4. RELEASES. The Lenders, the Agent, the Collateral Agent, the
Documentation Agents and the Co-Agents each hereby terminates and releases all
of the Security Documents (other than Section 7.4 of the Credit Agreement),
including the Stock Pledge Agreement, the Note Pledge Agreement and all of the
Subsidiary Guaranties, effective as of the Settlement Time, provided, however,
if the Settlement Time does not occur prior to or on May 9, 1997, this sentence
shall cease to be of any force or effect and the Security Documents shall not be
so terminated and released.
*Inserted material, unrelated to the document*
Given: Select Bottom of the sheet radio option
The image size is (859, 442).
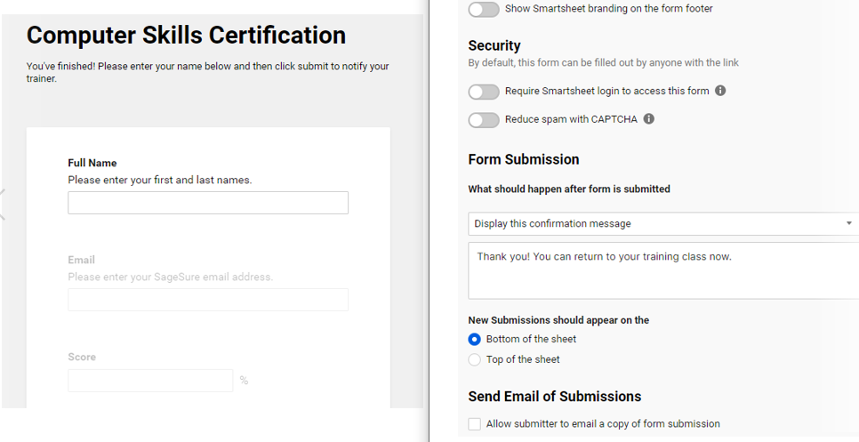Looking at the screenshot, I should [x=475, y=339].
The Borrower agrees to promptly provide to the
Collateral Agent a written certification when the Settlement Time has occurred.
The Lenders, the Agent, the Documentation Agents and the Co-Agents hereby
irrevocably authorize the Collateral Agent to execute (as Collateral Agent and
on behalf of each of the foregoing (and any and all successors to any of the
foregoing)) any other and further documents evidencing the termination and
release of the Security Documents as the Borrower may reasonably request so long
as the Settlement Time has occurred as certified in writing by the Borrower.
This Section 4 shall be binding on any and all successors and assigns of any of
the Lenders, the Agent, the Documentation Agents and the Co-Agents as fully as
if it had been set forth in the Credit Agreement and each Security Document.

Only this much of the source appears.